We sought input from bedside nurses, nursing leadership, advanced practice nurses and cardiologists in addition to researching literature and evidence-based techniques. The result: a single, comprehensive program for the management of patients presenting for primary management of AMI both during the inpatient phase of care and the immediate post-hospital transition phase.
Both the bedside nurse and the patient receive a road map at the initiation of inpatient phase I cardiac rehabilitation. The road map details education, treatment, and activity expectations from admission to discharge. For uncomplicated patients, we selected a 48-hour goal to discharge. The remaining components of our AMI clinical pathway include:
- Planned early ambulation.
- Nutrition consultation.
- Teach-back. Numerous experts recommend using the teach-back method at the end of every patient education session regardless of the patient’s health literacy level. The technique has been shown to have a positive impact on disease-specific knowledge and treatment plan adherence and has been associated with a trend toward improved self-care and reduced hospital readmissions. The goal is to convey adequate information to facilitate immediate post-discharge self-care and prevent short-term readmission (prior to initiation of outpatient cardiac rehabilitation) without overwhelming the patient. The teach-back questions will be shared with our home health and cardiology physician partners to ensure consistent patient education throughout the continuum of care.
- Standardized patient-facing materials. Patients report feeling confused and overwhelmed by the volume of educational materials they receive. On the program go-live date, existing materials will be replaced with a custom education offering based on the teach-back questions used for inpatient education.

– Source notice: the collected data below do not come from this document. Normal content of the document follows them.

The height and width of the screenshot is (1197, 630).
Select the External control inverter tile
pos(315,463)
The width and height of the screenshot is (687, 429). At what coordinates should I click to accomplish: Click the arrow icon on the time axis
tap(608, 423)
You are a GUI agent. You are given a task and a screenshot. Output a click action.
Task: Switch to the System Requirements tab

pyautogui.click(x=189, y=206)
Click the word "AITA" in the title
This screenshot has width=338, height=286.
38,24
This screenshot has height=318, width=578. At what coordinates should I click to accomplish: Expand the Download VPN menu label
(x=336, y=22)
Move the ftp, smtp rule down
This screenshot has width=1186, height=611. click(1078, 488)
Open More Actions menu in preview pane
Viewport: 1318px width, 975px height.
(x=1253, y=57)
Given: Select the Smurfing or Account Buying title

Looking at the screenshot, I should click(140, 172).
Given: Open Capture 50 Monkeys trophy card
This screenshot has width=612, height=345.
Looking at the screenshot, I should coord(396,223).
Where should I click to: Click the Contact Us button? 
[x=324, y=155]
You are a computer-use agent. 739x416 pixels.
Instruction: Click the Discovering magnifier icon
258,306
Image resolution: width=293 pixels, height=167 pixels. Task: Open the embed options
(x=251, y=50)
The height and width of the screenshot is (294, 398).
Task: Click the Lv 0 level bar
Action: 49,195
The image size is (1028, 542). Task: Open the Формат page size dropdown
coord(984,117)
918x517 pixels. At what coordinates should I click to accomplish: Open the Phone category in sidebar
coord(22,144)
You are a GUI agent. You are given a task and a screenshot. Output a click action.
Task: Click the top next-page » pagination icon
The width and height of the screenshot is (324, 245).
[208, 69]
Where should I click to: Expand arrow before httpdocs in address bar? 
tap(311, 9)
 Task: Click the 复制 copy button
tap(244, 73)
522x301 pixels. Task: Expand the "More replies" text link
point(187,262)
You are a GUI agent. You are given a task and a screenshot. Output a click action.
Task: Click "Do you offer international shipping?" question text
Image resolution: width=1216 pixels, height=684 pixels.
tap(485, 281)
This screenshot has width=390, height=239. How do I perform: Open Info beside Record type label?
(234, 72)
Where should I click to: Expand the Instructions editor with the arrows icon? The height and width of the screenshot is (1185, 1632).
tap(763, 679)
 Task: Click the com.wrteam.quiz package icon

- Pharmacist-led discharge medication reconciliation. A recent meta-analysis found that pharmacist-led medication reconciliation programs at care transitions are associated with a substantial reduction in all-cause hospital readmissions.
- Automatic referral to outpatient cardiac rehabilitation.
- Heart attack patient promise. Patient contracts establish clear expectations for post-discharge patient self-management and document the patient’s commitment to participation in their own care. Our patient promise is composed of open-ended questions designed to supplement inpatient education, provide a framework for patient engagement, and summarize the patient’s immediate post-discharge responsibilities. The contract is to be completed on the date of discharge with the patient by either a cardiology advanced practice clinician or a nurse.
- See you in seven. All patients with home health services will have a cardiology follow-up scheduled within seven days of discharge prior to departing the hospital. Patients without home health services will follow up with cardiology in 48-72 hours.
- Post-discharge electronic follow up. Patients will receive an e-mail communication on the first business day after discharge including their cardiologist’s electronic business card, their primary care provider’s electronic business card and links to reputable internet resources.
- Transition management by advanced practice clinicians. Cardiac advanced practice nurses have been shown to have a positive impact on 30-day emergency department and hospital readmissions. Home health nurses will have an open line of communication with the appropriate cardiology advanced practice team to resolve post-discharge problems before they result in readmission.
Our AMI Clinical Pathway is built on a foundation of shared expectations. When they know what to expect during their hospitalization, we’ve discovered that patients and their family members are more engaged and feel less anxious about what lies ahead.